● Task details
Your answer must be an exact copy of the records below, with no pictures in it.

● Input records
□ □ □ □

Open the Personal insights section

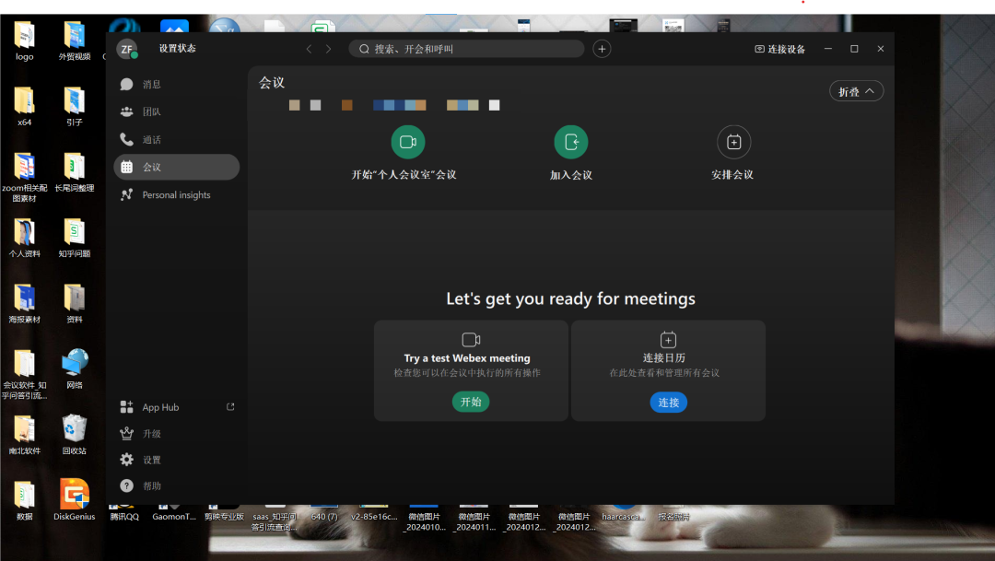pyautogui.click(x=175, y=194)
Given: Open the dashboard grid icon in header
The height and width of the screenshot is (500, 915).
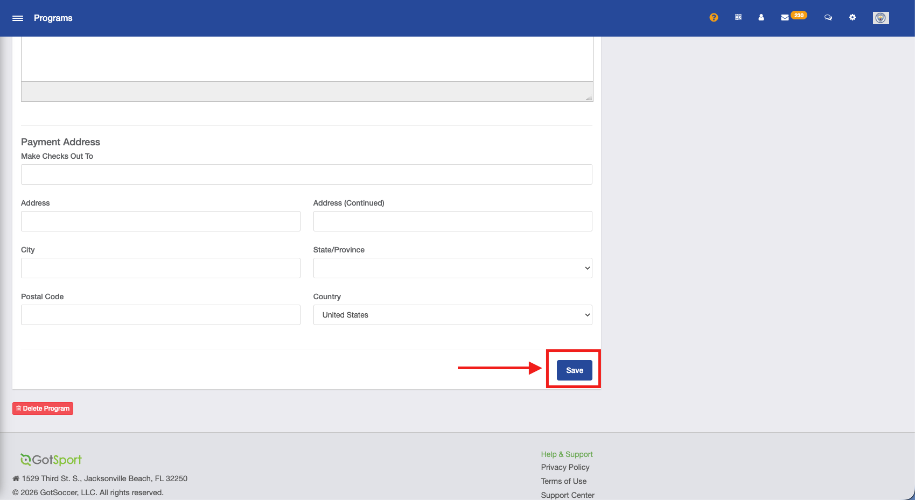Looking at the screenshot, I should pos(738,18).
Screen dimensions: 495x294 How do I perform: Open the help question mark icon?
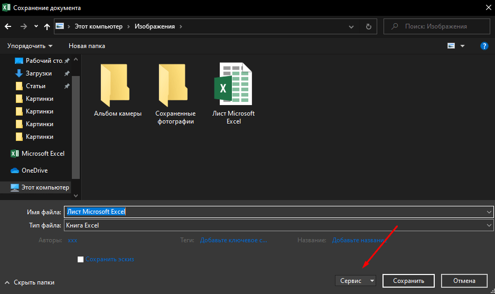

□ □ □ □

● Problem solution
Open the Personal insights section

pyautogui.click(x=175, y=194)
Given: Open the dashboard grid icon in header
The height and width of the screenshot is (500, 915).
Looking at the screenshot, I should pos(738,18).
Screen dimensions: 495x294 How do I perform: Open the help question mark icon?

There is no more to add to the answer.